# [Aim of the exercise]
Copy out each line of the material below that holds the string "Click".

# [Data shown]
=-=-=-=-=

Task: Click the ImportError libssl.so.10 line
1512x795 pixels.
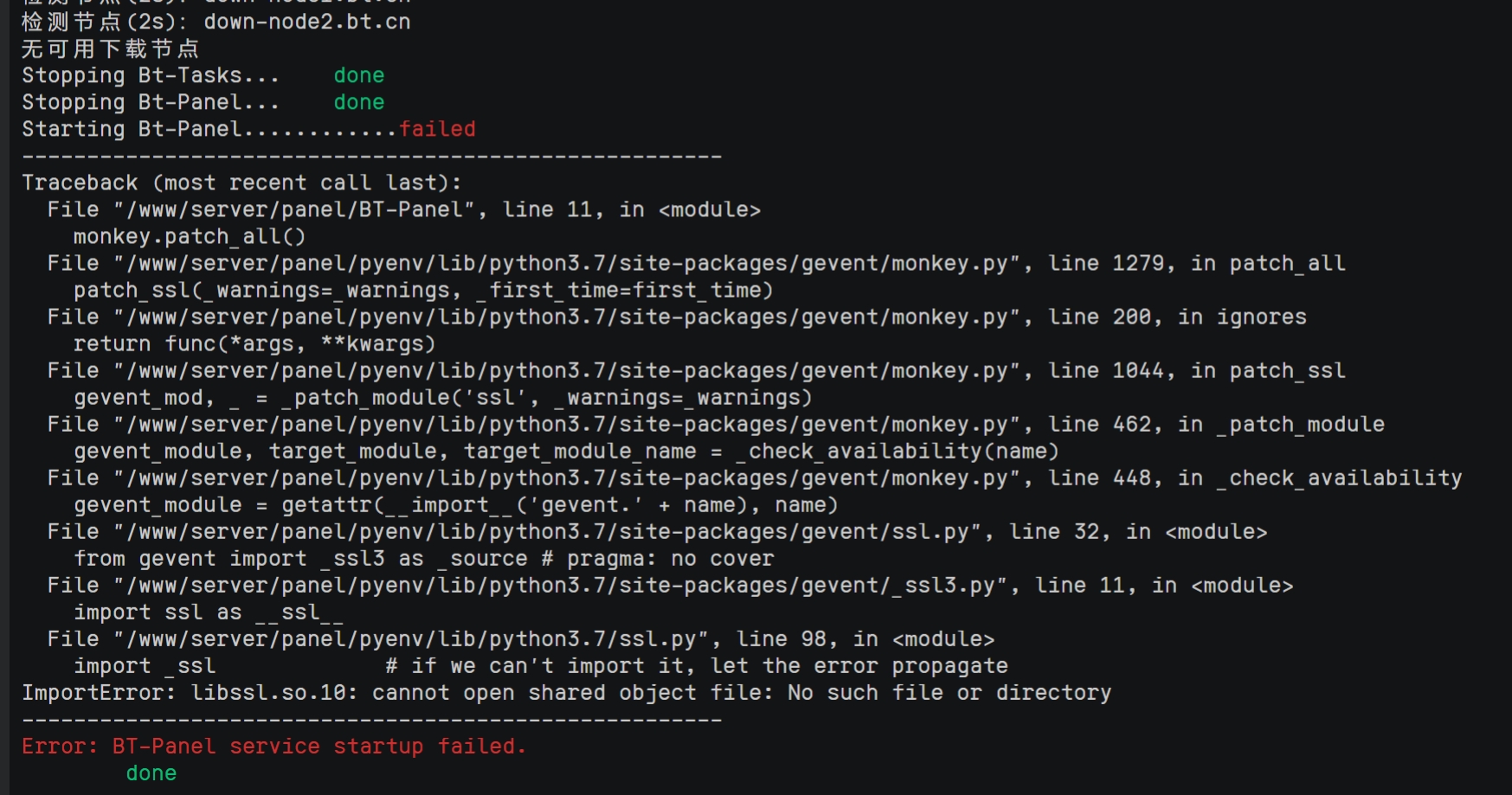Action: point(566,693)
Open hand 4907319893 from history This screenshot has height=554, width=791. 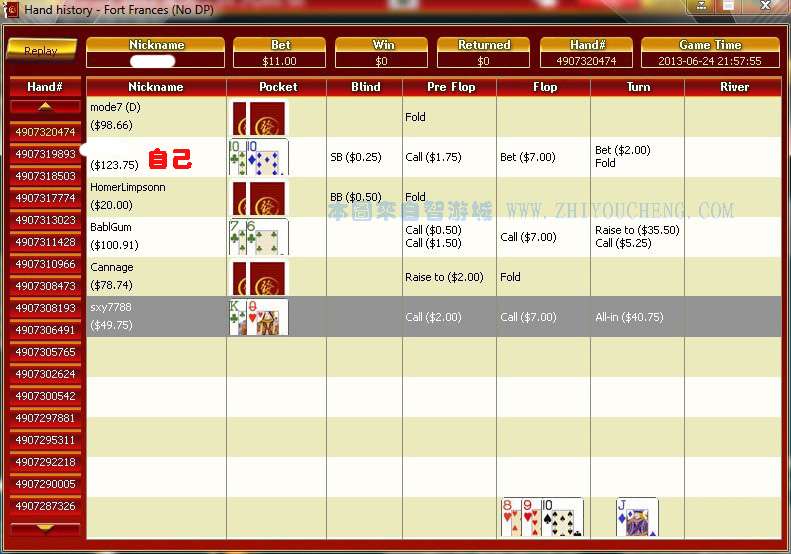tap(45, 154)
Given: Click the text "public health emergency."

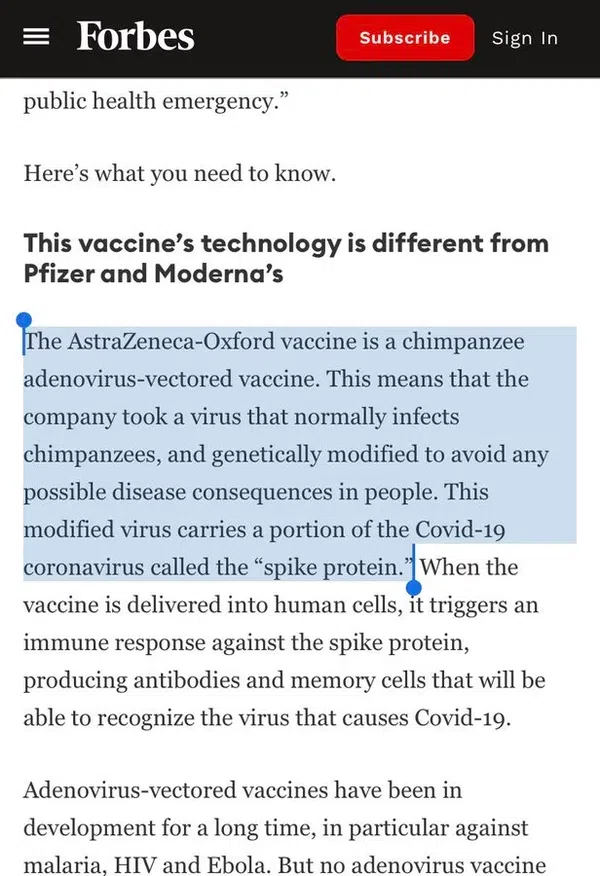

=-=-=-=-=

# [Task solution]
Task: Click the ImportError libssl.so.10 line
Given: Click the text "public health emergency."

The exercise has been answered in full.